* [REQUIRED ACTION] Could you please repeat the data below word for word?
(Beginning of GIVEN INFORMATION)
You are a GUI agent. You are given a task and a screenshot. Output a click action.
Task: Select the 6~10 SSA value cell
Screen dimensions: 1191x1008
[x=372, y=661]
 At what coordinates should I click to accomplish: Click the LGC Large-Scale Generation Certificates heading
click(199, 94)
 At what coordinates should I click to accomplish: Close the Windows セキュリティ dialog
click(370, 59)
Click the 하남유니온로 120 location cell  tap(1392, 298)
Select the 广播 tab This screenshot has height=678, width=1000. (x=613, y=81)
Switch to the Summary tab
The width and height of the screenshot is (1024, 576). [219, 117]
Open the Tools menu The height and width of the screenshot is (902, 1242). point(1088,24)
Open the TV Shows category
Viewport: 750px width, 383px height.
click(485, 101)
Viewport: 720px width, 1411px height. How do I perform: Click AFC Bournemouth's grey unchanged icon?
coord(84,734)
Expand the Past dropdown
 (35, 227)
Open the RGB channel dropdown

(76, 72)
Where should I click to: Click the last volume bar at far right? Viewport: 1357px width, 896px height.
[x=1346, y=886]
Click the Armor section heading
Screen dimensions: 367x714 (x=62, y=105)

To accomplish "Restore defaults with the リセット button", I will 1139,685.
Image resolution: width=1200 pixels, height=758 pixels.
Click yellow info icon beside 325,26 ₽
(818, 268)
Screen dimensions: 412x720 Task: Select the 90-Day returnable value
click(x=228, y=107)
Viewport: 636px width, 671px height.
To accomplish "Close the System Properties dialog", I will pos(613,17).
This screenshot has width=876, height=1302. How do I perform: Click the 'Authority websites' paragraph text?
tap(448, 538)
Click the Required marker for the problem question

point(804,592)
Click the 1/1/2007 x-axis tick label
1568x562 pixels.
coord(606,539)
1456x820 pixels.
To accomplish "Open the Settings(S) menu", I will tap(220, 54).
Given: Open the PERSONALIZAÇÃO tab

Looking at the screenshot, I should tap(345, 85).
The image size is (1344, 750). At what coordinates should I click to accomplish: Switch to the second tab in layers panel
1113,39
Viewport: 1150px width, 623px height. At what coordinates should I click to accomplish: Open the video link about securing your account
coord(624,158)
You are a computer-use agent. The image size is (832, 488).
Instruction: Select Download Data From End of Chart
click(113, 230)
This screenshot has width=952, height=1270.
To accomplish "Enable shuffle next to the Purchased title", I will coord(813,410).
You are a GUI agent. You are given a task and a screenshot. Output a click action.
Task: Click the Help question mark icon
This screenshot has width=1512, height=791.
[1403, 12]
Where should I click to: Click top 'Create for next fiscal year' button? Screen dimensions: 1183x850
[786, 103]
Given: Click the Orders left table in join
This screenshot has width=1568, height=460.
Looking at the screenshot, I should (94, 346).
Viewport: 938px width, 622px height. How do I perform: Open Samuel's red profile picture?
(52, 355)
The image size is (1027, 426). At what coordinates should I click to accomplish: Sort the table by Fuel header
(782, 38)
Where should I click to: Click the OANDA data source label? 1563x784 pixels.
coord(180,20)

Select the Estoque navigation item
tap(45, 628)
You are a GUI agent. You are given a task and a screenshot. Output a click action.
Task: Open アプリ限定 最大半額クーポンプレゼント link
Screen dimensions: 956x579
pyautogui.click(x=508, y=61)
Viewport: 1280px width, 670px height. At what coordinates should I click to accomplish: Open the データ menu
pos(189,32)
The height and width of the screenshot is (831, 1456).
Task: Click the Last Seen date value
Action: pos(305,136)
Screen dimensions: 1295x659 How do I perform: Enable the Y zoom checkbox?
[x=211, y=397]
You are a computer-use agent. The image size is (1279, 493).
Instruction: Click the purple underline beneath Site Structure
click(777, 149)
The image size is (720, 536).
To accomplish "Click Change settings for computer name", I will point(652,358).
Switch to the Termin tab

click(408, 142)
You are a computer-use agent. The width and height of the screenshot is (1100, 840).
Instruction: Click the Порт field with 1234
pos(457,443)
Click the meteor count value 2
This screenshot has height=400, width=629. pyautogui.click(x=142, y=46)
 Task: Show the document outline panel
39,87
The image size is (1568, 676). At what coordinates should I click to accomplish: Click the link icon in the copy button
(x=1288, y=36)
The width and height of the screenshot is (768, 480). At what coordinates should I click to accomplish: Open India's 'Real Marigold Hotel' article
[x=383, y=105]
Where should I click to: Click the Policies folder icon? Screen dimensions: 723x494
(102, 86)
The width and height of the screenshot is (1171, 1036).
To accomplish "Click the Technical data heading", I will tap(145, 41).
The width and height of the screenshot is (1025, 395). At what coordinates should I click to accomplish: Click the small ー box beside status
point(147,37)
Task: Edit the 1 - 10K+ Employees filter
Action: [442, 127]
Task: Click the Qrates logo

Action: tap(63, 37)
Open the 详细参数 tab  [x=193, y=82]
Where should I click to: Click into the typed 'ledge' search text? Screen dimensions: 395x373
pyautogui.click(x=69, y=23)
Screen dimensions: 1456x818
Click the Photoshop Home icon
(End of GIVEN INFORMATION)
* [SOLUTION TO THIS TASK]
You are a GUI agent. You are given a task and a screenshot. Output a click action.
Task: Select the 6~10 SSA value cell
Screen dimensions: 1191x1008
[x=372, y=661]
 At what coordinates should I click to accomplish: Click the LGC Large-Scale Generation Certificates heading
click(199, 94)
 At what coordinates should I click to accomplish: Close the Windows セキュリティ dialog
click(370, 59)
Click the 하남유니온로 120 location cell  tap(1392, 298)
Select the 广播 tab This screenshot has height=678, width=1000. (x=613, y=81)
Switch to the Summary tab
The width and height of the screenshot is (1024, 576). [219, 117]
Open the Tools menu The height and width of the screenshot is (902, 1242). point(1088,24)
Open the TV Shows category
Viewport: 750px width, 383px height.
click(485, 101)
Viewport: 720px width, 1411px height. How do I perform: Click AFC Bournemouth's grey unchanged icon?
coord(84,734)
Expand the Past dropdown
 (35, 227)
Open the RGB channel dropdown

(76, 72)
Where should I click to: Click the last volume bar at far right? Viewport: 1357px width, 896px height.
[x=1346, y=886]
Click the Armor section heading
Screen dimensions: 367x714 (x=62, y=105)

To accomplish "Restore defaults with the リセット button", I will 1139,685.
Image resolution: width=1200 pixels, height=758 pixels.
Click yellow info icon beside 325,26 ₽
(818, 268)
Screen dimensions: 412x720 Task: Select the 90-Day returnable value
click(x=228, y=107)
Viewport: 636px width, 671px height.
To accomplish "Close the System Properties dialog", I will pos(613,17).
This screenshot has width=876, height=1302. How do I perform: Click the 'Authority websites' paragraph text?
tap(448, 538)
Click the Required marker for the problem question

point(804,592)
Click the 1/1/2007 x-axis tick label
1568x562 pixels.
coord(606,539)
1456x820 pixels.
To accomplish "Open the Settings(S) menu", I will tap(220, 54).
Given: Open the PERSONALIZAÇÃO tab

Looking at the screenshot, I should tap(345, 85).
The image size is (1344, 750). At what coordinates should I click to accomplish: Switch to the second tab in layers panel
1113,39
Viewport: 1150px width, 623px height. At what coordinates should I click to accomplish: Open the video link about securing your account
coord(624,158)
You are a computer-use agent. The image size is (832, 488).
Instruction: Select Download Data From End of Chart
click(113, 230)
This screenshot has width=952, height=1270.
To accomplish "Enable shuffle next to the Purchased title", I will coord(813,410).
You are a GUI agent. You are given a task and a screenshot. Output a click action.
Task: Click the Help question mark icon
This screenshot has width=1512, height=791.
[1403, 12]
Where should I click to: Click top 'Create for next fiscal year' button? Screen dimensions: 1183x850
[786, 103]
Given: Click the Orders left table in join
This screenshot has width=1568, height=460.
Looking at the screenshot, I should (94, 346).
Viewport: 938px width, 622px height. How do I perform: Open Samuel's red profile picture?
(52, 355)
The image size is (1027, 426). At what coordinates should I click to accomplish: Sort the table by Fuel header
(782, 38)
Where should I click to: Click the OANDA data source label? 1563x784 pixels.
coord(180,20)

Select the Estoque navigation item
tap(45, 628)
You are a GUI agent. You are given a task and a screenshot. Output a click action.
Task: Open アプリ限定 最大半額クーポンプレゼント link
Screen dimensions: 956x579
pyautogui.click(x=508, y=61)
Viewport: 1280px width, 670px height. At what coordinates should I click to accomplish: Open the データ menu
pos(189,32)
The height and width of the screenshot is (831, 1456).
Task: Click the Last Seen date value
Action: pos(305,136)
Screen dimensions: 1295x659 How do I perform: Enable the Y zoom checkbox?
[x=211, y=397]
You are a computer-use agent. The image size is (1279, 493).
Instruction: Click the purple underline beneath Site Structure
click(777, 149)
The image size is (720, 536).
To accomplish "Click Change settings for computer name", I will point(652,358).
Switch to the Termin tab

click(408, 142)
You are a computer-use agent. The width and height of the screenshot is (1100, 840).
Instruction: Click the Порт field with 1234
pos(457,443)
Click the meteor count value 2
This screenshot has height=400, width=629. pyautogui.click(x=142, y=46)
 Task: Show the document outline panel
39,87
The image size is (1568, 676). At what coordinates should I click to accomplish: Click the link icon in the copy button
(x=1288, y=36)
The width and height of the screenshot is (768, 480). At what coordinates should I click to accomplish: Open India's 'Real Marigold Hotel' article
[x=383, y=105]
Where should I click to: Click the Policies folder icon? Screen dimensions: 723x494
(102, 86)
The width and height of the screenshot is (1171, 1036).
To accomplish "Click the Technical data heading", I will tap(145, 41).
The width and height of the screenshot is (1025, 395). At what coordinates should I click to accomplish: Click the small ー box beside status
point(147,37)
Task: Edit the 1 - 10K+ Employees filter
Action: [442, 127]
Task: Click the Qrates logo

Action: tap(63, 37)
Open the 详细参数 tab  [x=193, y=82]
Where should I click to: Click into the typed 'ledge' search text? Screen dimensions: 395x373
pyautogui.click(x=69, y=23)
Screen dimensions: 1456x818
Click the Photoshop Home icon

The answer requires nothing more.